Dodam, że rozporządzenie ostatecznie niewiele zmienia w naszym życiu, bowiem tych zasad bezpieczeństwa przestrzegaliśmy już wcześniej. Poza tym jeździmy z Kluską tylko na krótkie wycieczki do lasu (najdalej 12km od domu), żeby w razie czego sprawnie wrócić, poza tym te tereny dobrze znamy i wiemy czego się spodziewać, a dalsze to te co fajniejsze mogą być zbyt uczęszczane (a mniej fajne nie są jakoś istotnie lepsze od bliskich miejscówek).
Toteż myk do lasu, gdzie szansa na bliskie spotkanie trzeciego stopnia jest minimalne.
Trzeba się tylko przebić przez dróżki otalnie zryte przez ciężki sprzęt od ścinek... dobrze że jest sucho, po deszczach odcinek musi być nieprzejezdny.

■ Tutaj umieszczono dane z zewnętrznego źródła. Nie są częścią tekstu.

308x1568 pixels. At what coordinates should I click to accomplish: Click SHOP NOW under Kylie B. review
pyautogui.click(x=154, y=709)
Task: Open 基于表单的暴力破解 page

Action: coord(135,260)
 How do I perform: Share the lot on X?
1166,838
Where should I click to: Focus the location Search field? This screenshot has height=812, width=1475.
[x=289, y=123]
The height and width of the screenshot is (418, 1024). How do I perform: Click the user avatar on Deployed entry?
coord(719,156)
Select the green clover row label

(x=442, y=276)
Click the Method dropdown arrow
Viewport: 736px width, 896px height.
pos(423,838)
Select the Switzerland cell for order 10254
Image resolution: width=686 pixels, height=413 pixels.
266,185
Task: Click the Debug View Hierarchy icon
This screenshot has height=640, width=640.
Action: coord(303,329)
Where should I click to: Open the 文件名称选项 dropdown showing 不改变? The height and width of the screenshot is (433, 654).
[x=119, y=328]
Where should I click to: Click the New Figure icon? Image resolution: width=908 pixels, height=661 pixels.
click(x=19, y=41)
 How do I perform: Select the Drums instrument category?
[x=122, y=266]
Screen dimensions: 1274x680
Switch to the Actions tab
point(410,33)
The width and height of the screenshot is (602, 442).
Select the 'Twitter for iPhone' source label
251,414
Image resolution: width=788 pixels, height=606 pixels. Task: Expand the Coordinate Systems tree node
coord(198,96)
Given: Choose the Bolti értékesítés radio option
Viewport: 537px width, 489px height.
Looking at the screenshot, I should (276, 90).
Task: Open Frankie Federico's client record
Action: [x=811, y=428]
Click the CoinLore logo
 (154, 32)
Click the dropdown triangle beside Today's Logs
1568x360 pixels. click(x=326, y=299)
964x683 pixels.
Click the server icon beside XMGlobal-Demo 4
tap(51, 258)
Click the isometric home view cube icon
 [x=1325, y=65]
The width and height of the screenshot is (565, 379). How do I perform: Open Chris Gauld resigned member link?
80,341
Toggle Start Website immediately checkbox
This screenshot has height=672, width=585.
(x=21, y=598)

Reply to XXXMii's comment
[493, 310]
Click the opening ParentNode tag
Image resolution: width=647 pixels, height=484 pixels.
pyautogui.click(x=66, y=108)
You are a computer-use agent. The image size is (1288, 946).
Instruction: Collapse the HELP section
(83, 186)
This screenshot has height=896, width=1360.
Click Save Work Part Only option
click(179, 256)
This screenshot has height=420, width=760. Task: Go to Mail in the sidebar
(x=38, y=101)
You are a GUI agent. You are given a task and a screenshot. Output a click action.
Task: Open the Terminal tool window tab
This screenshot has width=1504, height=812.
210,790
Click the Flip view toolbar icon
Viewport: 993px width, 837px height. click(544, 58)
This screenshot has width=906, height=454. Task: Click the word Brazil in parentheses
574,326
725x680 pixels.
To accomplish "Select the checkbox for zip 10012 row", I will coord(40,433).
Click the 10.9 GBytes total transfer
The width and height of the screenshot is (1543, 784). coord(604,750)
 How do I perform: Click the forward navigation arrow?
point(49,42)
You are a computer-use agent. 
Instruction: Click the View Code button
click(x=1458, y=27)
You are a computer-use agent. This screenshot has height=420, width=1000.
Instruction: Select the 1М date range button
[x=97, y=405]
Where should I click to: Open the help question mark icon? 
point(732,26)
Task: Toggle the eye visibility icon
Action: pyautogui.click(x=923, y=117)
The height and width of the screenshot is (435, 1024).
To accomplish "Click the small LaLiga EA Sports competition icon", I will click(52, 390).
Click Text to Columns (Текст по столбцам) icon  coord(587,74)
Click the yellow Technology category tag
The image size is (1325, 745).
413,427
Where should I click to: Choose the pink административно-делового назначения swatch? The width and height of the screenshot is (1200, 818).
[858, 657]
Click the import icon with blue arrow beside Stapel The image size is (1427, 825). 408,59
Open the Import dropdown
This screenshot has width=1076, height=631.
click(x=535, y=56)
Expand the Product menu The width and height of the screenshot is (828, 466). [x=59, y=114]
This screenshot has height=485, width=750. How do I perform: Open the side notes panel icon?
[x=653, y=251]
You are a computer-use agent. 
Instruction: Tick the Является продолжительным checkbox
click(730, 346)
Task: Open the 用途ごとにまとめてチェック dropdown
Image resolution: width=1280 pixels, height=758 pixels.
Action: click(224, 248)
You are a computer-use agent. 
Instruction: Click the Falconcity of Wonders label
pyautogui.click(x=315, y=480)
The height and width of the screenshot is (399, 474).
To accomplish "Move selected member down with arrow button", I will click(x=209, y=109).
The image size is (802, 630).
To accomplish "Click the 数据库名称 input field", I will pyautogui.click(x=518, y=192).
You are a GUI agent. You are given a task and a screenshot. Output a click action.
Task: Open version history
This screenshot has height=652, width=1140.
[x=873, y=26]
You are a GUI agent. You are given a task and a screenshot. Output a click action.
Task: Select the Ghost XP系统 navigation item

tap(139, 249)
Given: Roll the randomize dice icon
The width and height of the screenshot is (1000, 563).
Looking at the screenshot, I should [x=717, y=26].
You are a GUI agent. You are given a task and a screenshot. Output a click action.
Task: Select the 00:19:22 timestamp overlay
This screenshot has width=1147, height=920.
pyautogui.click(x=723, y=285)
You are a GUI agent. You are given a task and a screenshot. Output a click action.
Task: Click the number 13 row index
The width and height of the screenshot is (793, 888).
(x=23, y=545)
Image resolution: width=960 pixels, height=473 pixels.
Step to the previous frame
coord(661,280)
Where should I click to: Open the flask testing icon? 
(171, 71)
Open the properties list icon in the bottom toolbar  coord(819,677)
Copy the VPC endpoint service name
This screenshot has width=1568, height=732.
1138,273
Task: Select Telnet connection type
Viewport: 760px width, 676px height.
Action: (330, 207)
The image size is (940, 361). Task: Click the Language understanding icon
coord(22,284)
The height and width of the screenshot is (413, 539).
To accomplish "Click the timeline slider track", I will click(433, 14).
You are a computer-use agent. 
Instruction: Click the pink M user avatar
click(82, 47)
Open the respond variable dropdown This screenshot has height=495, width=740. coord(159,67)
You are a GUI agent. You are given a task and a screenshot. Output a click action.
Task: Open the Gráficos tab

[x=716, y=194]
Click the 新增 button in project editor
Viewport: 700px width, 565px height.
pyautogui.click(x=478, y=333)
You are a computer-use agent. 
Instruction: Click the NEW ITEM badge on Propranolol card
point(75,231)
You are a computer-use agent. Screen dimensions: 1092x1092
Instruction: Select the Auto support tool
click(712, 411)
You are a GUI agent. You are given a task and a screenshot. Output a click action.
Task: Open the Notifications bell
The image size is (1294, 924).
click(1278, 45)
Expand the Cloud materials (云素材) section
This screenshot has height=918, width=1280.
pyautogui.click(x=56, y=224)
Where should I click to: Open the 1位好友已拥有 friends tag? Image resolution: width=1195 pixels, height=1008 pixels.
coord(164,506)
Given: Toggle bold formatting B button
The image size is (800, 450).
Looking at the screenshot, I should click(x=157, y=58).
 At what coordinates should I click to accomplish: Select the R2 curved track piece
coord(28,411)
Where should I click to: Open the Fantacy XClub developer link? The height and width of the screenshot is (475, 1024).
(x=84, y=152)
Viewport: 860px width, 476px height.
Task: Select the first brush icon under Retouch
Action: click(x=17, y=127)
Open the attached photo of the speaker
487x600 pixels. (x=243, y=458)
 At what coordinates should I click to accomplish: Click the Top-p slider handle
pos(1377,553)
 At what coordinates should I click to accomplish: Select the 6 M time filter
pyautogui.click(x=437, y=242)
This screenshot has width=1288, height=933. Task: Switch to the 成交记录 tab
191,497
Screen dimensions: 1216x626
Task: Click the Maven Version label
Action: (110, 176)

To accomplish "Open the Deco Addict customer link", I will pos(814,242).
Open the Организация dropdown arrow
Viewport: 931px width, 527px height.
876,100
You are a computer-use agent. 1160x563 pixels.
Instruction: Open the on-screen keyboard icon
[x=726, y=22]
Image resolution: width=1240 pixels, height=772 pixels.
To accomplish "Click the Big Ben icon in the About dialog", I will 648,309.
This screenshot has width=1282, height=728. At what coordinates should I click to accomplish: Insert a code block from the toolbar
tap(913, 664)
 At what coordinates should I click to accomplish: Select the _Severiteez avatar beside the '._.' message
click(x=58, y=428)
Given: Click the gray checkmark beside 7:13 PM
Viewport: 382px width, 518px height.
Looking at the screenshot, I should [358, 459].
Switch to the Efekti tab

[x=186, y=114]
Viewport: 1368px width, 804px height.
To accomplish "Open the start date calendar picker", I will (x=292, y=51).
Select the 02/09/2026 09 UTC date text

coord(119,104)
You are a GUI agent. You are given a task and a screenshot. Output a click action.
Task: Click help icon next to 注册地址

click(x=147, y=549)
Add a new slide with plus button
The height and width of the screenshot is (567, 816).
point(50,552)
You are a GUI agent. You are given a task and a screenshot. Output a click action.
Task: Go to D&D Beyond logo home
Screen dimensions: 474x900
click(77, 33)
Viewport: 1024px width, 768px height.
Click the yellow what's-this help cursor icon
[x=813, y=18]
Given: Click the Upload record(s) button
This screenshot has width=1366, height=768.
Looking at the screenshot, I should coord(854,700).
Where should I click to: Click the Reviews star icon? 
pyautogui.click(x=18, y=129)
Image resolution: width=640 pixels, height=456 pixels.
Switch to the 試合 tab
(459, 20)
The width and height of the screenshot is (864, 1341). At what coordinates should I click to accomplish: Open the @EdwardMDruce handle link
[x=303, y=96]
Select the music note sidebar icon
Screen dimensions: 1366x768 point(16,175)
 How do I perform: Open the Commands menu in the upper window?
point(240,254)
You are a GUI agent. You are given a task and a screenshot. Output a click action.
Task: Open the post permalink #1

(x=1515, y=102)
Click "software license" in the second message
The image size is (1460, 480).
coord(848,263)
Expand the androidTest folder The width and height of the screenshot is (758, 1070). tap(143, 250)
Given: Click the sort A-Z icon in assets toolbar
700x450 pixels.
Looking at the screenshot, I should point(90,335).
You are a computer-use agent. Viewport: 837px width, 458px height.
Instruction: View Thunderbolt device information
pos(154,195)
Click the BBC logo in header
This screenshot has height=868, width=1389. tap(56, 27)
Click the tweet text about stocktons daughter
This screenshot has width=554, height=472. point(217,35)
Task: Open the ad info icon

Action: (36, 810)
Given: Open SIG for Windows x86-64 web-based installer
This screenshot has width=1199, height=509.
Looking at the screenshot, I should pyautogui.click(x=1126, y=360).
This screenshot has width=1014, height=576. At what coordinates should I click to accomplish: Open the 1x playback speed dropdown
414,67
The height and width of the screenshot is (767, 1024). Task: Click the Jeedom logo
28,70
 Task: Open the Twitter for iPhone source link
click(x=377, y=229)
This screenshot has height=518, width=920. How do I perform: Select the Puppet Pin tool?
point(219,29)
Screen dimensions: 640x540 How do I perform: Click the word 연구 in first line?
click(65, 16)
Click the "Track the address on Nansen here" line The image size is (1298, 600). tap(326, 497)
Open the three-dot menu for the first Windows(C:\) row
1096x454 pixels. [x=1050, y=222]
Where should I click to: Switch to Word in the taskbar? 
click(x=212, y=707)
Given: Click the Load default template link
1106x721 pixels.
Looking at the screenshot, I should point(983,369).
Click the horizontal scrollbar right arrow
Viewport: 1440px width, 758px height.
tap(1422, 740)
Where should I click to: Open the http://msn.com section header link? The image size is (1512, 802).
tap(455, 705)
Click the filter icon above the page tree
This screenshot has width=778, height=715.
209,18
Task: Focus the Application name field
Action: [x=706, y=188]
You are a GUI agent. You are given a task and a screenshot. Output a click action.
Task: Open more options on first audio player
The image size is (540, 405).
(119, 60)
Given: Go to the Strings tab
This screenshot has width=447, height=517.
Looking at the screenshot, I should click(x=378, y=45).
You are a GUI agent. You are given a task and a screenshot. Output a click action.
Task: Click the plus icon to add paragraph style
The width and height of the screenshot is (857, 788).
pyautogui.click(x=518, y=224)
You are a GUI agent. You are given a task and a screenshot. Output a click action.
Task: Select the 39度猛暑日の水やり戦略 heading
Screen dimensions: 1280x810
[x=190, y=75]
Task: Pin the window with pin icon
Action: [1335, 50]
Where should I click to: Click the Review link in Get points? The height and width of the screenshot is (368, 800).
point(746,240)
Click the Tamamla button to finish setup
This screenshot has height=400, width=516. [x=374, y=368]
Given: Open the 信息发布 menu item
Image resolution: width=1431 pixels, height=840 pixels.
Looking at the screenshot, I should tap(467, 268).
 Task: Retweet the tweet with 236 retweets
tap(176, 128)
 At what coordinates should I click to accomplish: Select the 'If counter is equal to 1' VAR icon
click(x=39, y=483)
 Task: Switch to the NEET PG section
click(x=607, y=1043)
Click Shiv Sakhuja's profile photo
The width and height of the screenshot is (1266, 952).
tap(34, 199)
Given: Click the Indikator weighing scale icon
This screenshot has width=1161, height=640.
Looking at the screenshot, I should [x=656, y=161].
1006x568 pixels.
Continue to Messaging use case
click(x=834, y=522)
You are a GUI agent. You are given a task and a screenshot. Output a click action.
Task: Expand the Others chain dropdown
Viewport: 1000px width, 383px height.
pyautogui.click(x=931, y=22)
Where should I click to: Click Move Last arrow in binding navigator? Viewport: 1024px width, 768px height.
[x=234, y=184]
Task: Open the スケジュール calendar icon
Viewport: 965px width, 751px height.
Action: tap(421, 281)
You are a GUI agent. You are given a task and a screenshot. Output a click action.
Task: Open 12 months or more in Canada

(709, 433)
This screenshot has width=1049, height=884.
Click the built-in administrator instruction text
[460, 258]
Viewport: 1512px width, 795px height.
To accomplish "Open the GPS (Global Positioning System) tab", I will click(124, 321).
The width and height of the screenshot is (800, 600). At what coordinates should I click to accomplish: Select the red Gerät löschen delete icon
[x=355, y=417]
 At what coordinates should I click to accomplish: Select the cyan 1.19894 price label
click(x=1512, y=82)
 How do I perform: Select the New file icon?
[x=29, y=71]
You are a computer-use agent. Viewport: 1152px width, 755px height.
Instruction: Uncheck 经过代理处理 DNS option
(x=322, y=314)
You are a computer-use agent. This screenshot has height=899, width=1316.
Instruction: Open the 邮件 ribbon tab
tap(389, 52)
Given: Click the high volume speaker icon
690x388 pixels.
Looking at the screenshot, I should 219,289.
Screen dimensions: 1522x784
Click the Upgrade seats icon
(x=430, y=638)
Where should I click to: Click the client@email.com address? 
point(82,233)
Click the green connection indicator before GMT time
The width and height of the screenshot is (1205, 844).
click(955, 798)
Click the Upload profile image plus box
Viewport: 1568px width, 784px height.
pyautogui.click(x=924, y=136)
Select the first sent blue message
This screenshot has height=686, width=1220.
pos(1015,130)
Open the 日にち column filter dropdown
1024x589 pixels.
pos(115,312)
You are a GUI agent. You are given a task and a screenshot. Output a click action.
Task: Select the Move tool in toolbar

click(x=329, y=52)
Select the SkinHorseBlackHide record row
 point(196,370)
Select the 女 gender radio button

Na miejscu - zaczynamy od szukania - Klu z GiePSem rypie na przełaj do skrzynki.
Jeeest!
Zaszyliśmy się na jakiś czas w odludnym zakątki by pobiegać po lesie, powygłupiać się, powspinać na drzewa itp.
Obok był jakiś rozpadający się szałas, pewnie harcerze go zbudowali.
Ale był do generalnego remontu, toteż się nim zaopiekowaliśmy. Szałas nieduży, ale sympatyczny.
I po rozbudowie trzy dni później
Wracając do stanu na koniec dnia dzisiejszego - jeszcze kilka innych kadrów.
Bardzo zaprzyjaźniliśmy się z pewnym żuczkiem, toteż opuszczając miejscówkę, zabraliśmy go na wycieczkę... podobno marzył o takiej wycieczce całe życie. Wypuściliśmy go, gdy wsiadaliśmy na rowery.
A w domu mamy takiego ślimaczka, który wędruje sobie po łazience.
I jeszcze robimy wyścigi ślimaczków na szybie.